Designers Noa Ikeuchi
& Tommaso Nani
ON a hot summer evening in Rome, standing high up on the grassy knoll of the Emperor Trajan's imperial forum, jazz music drifting up to the leafy crowns of maritime pines, Milanese designers look disdainfully across to the ancient exedra of the red-brick market below. Their Roman counterpart, Apollodorus of Damascus,Trajan's loyal architect, designed the market in the 2nd-century and its complex of grocers, apartments and the world's first shopping mall. The stylish Northern Italians are more interested in seeing their own new sleek designs exhibited in the great, vaulted hall, still strewn with ancient fragments of Corinthian columns and reliefs of ancient battles. Despite their Modernist forms, some of these 21st century pieces were hand-carved in Carrara marble, linking this new generation of sophisticated architects back to their forbears 2000 years ago. One of the designers who looked on with pleasure at this baroque party, held at the heart of the emperor's former Roman kingdom to celebrate the opening of a new Italian design exhibition, is Tommaso Nani. Warm and jovial in person and interested in everything around him, the designer creates pieces that are so stripped back to their essence they seem Japanese. And there is a strong element of Japan, as Tommaso Nani works with Noa Ikeuchi at their studio Mist-o in Milan and Tokyo.

Speaking to a keen audience in Milan
at their Palazzo Litta exhibition
The duo opened the design studio five years ago and their work includes slim, fine furniture and small, limited edition objects and interior design projects. Both Tommaso Nani and Noa Ikeuchi live between Japan and Italy, working in the two countries to develop their own design language. Even if their backgrounds are very different, they discovered a shared sensibility for the poetry of simplicity with a certain formal discipline combined with functionality. The designers work with artisans all over the world and they believe this working method enhances their understanding of local cultures. Today, their clients include well-kown Italian brands such as Cappellini, Ichendorf, Living Divani, Oluce and Tod’s. In 2016 they received the EDIDA Young Japanese talent award by Elle Decor Japan.

Noa Ikeuchi and Tommaso Nani
with their glassware designed for Ichendorf 
1. Where did you grow up and does this place inspire your creative work?
I grew up in Italy, and Noa in Japan and the cultures of our countries have been an important influence on both of us. The societies shaped each of our personalities in a very different way. I am much more a “city boy” ~  I grew up in Milan which is a big town that gives you a lot different influences, stress and forces you to live fast ~ more or less like every big city in the world. However, Noa grew up in the countryside, on the Izu Peninsula, South-West of Tokyo on the Pacific Coast, a part of Shizuoka Prefecture. It is set amid nature and, of course, life is slower and calmer. Later he moved to Tokyo before coming to Italy to study.

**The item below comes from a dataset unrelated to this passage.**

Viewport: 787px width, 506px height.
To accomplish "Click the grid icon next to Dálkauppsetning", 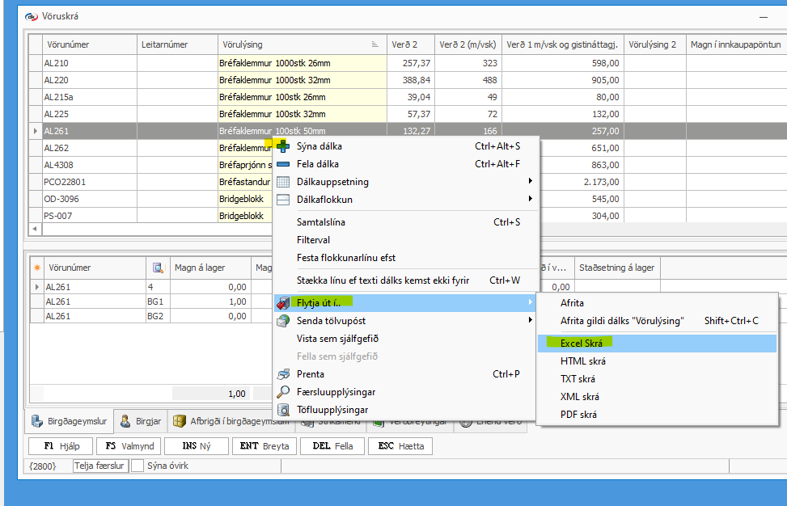I will pyautogui.click(x=283, y=182).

We have both been shaped by these different environments and our work is a reflection of that. The interesting thing is that we met when we were quite young and became good friends at around nineteen years old ~ an age when humans are still very receptive to stimuli, so we influenced each a lot with our different ways of being. Together we shaped our vision of the world and our way of seeing design. It is difficult to define ourselves, but in our work we are looking for a sort of delicacy mixed with a strictness and functionality that gives life to logical, simple shapes. We try to give them a unique character, and perhaps our designs can be seen as a sort of summation of our way of being.

 "In our work we are looking for delicacy mixed with a strictness and functionality"

The Mist-o exhibition of Ichendorf glassware
 at Palazzo Litta during Milan Design Week
2. Why did you choose design as your artistic metier?
If you are a curious person, design gives you the possibility to explore many different things and not to repeat the same day every day. Of course, there is a routine, but it is a profession in which you can learn many different things and it gives you the possibility to deal with various projects and situations. For example, you can be involved in designing small products hand-made by an old artisan, but also design products for the mass market that come from a big, technological machine. Or sometimes the project involves both of those things, starting with a primitively crafted object and ending up with an industrial product. Good design is not easy and is often much more complicated than this, but there is always a new journey at the start of every project.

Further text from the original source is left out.